→ Exercise text
Hilsum said the “big need” at the moment is for journalists with a science background who can report on issues such as the environment, and people who have the knowledge to report on finance and economics.

She said there is a “strong argument” that journalists are now too metropolitan-based and that the most important work is being done by those “reporting within their own communities”.

Hilsum said she hopes to ensure Colvin is remembered for her “extraordinary journalism” rather than her “violent and tragic” death.

She said of her book on Colvin: “There’s a lot of her adventures in there – trekking through the mountains of Chechnya and losing the sight in her left eye in Sri Lanka.

“I want people to think about the extraordinary lengths she went to to tell a story, because she was so committed to journalism and to telling the stories of the victims of war.”

Marie Colvin and Lindsey Hilsum in Jenin, Palestine, in 2002. Picture: Paul Moorcraft

Hilsum said she hoped the book would enthuse young journalists about the profession and show “how important it is to tell these stories and to not let things go unreported”.

→ Dataset
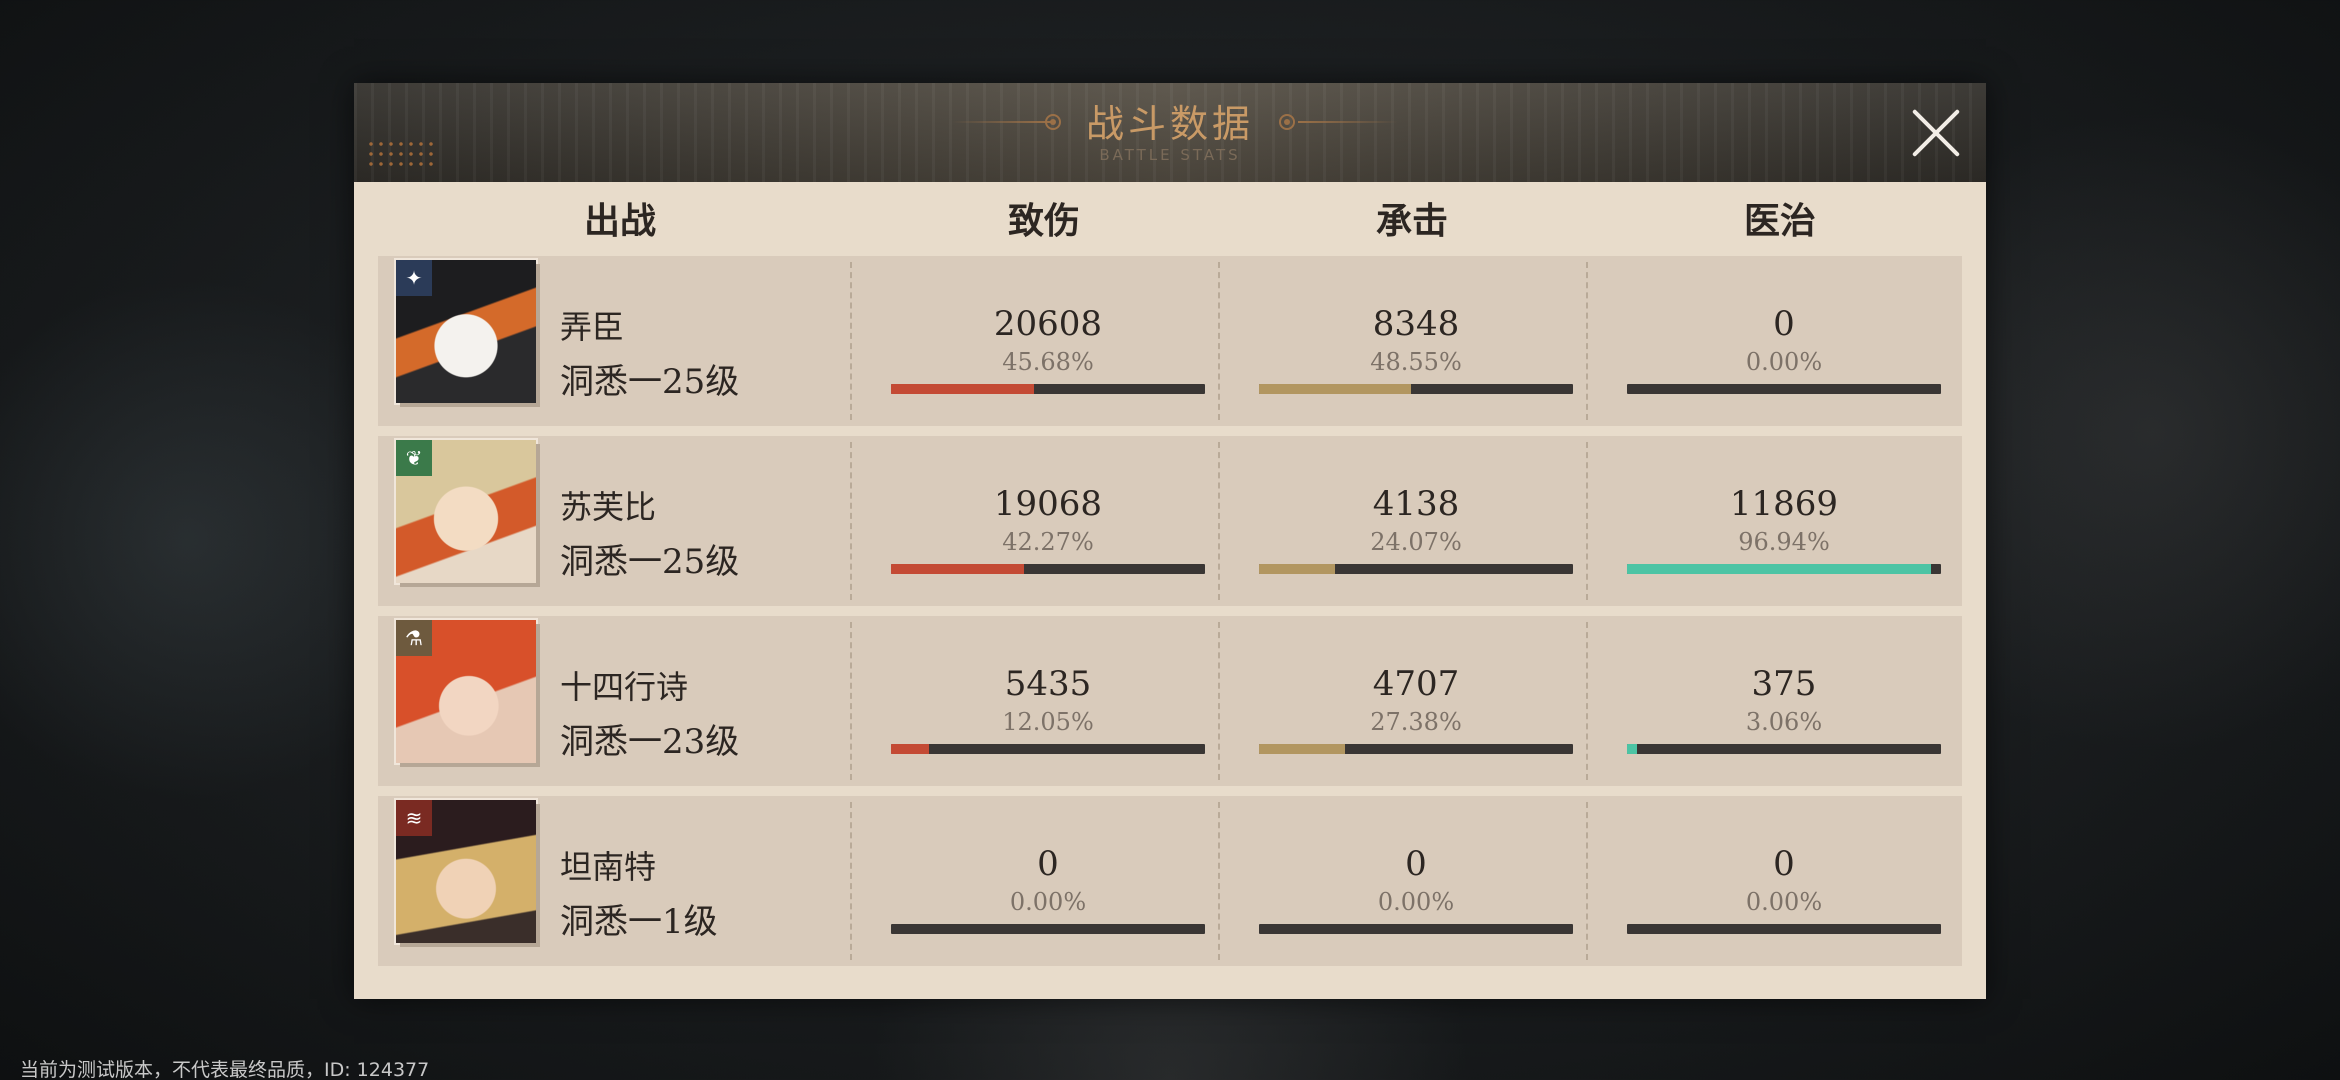  What do you see at coordinates (1287, 122) in the screenshot?
I see `title-ornament-dot-right` at bounding box center [1287, 122].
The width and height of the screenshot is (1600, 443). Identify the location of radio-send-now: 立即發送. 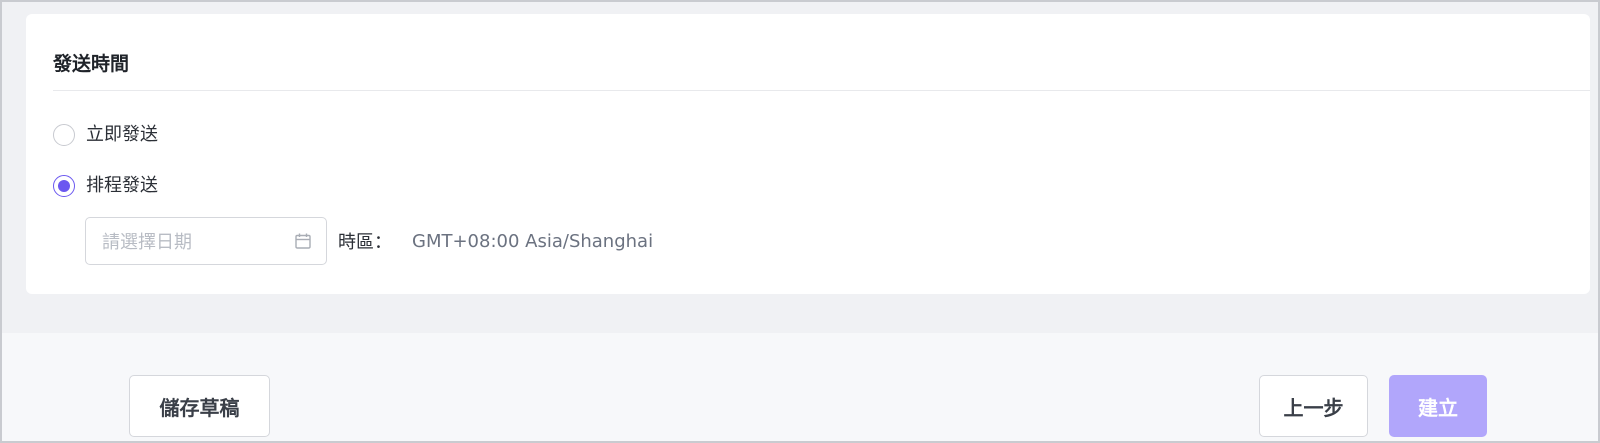
(106, 135).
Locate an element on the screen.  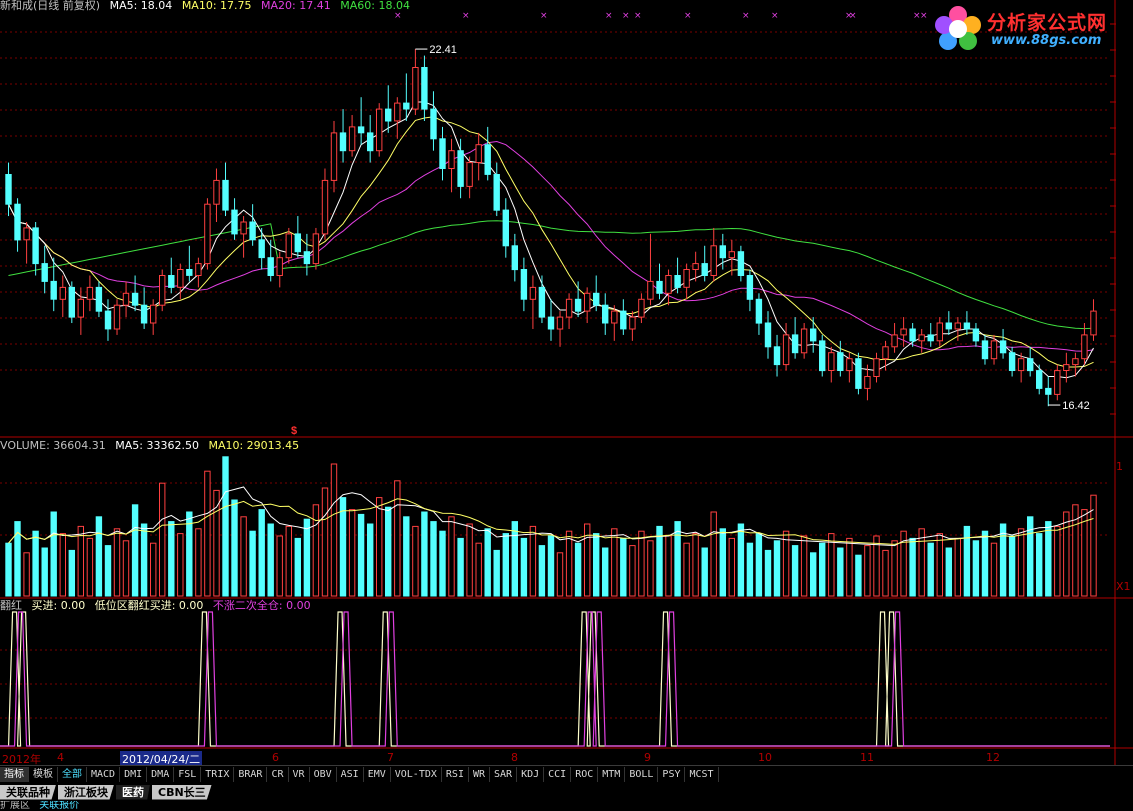
indicator-tab-sar: SAR is located at coordinates (504, 774).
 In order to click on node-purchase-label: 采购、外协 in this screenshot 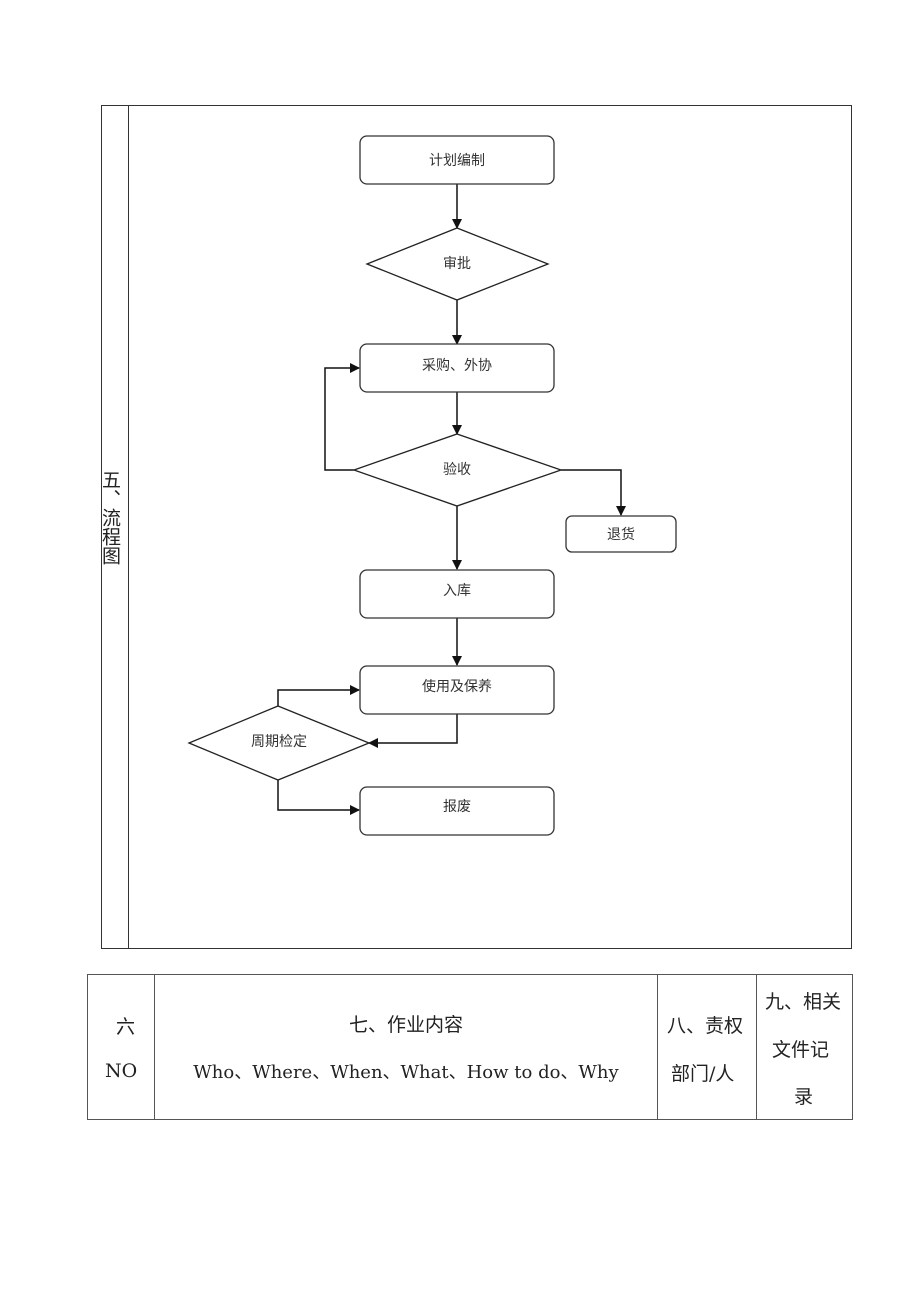, I will do `click(457, 366)`.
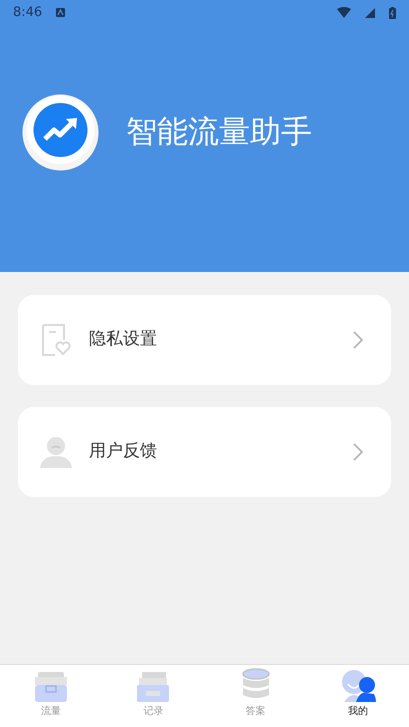 Image resolution: width=409 pixels, height=727 pixels. Describe the element at coordinates (61, 12) in the screenshot. I see `notification-icon` at that location.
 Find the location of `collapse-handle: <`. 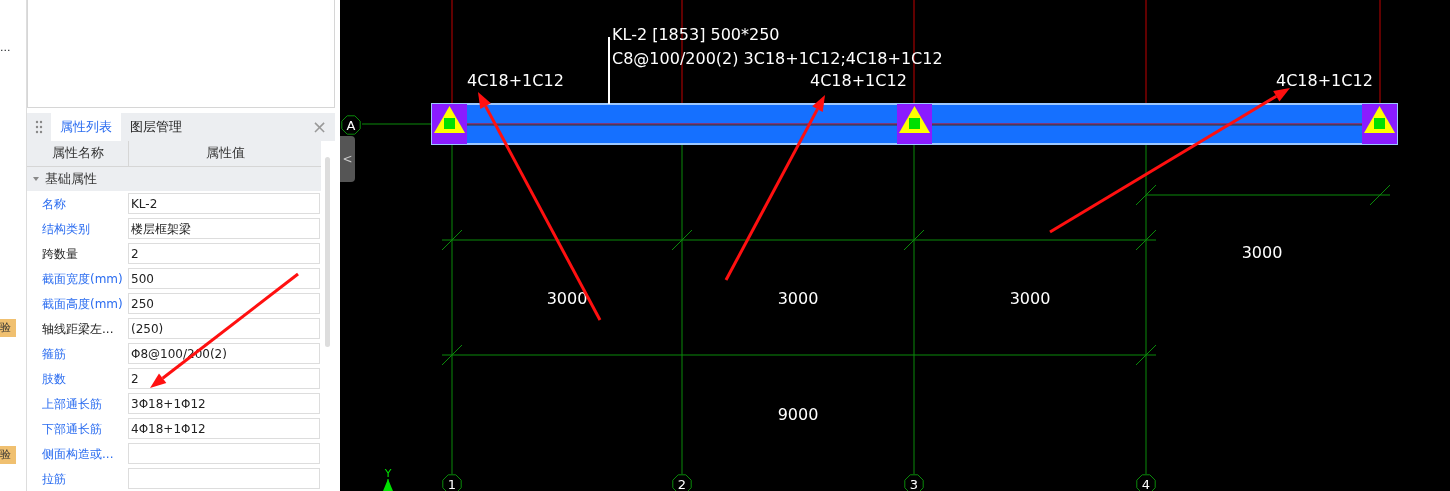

→ Problem set
A) Using the passage about Lindsey Hilsum and Marie Colvin, decide whether each statement agrees with it. Answer yes or no for each, and quote the words that decide it. (i) Hilsum names journalists with a science background as a current need. (ii) Colvin lost the sight in her right eye in Chechnya. (iii) Colvin and Hilsum were pictured together in Jenin in 2002.
B) Resume the passage about Lindsey Hilsum and Marie Colvin, starting after its last sentence.

→ Task-by-task answers
A)
(i) Yes: "the “big need” at the moment is for journalists with a science background who can report on issues such as the environment"
(ii) No: "losing the sight in her left eye in Sri Lanka"
(iii) Yes: "Marie Colvin and Lindsey Hilsum in Jenin, Palestine, in 2002."

B)
But she also said the book could be an “example of what not to do” revealing that Colvin struggled to find happiness in her personal life and overcome post-traumatic stress disorder after being hit by shrapnel in Sri Lanka and blinded in one eye – the cause of her famous eye patch.

Hilsum said Colvin lived her own life “in extremis”, not unlike those on whom she reported. She wrote in the prologue of her book that Colvin “always went in further and stayed longer”.

Hilsum spoke to her friend by Skype just hours before she died as she gave an interview for Channel 4 News from Baba Amr, the besieged neighbourhood of Homs in Syria.

Hilsum and two other journalists had decided not to enter Baba Amr but Colvin went in – and fatally returned a second time after filing her story.

Colvin knew her foreign editor and friends would have told her not to go back, which is why she did not tell anyone about her decision, Hilsum said, but she added that she understood Colvin’s motivation.

“She felt a huge commitment to tell that story and she felt that by leaving she was in some way abandoning the people of Baba Amr and that was surrendering to the narrative of the Syrian Government which said there were only terrorists in the enclave of Baba Amr and there were no civilians.

“Marie felt that she had to be there to report that that was a lie. But, of course, I wish she hadn’t gone back.”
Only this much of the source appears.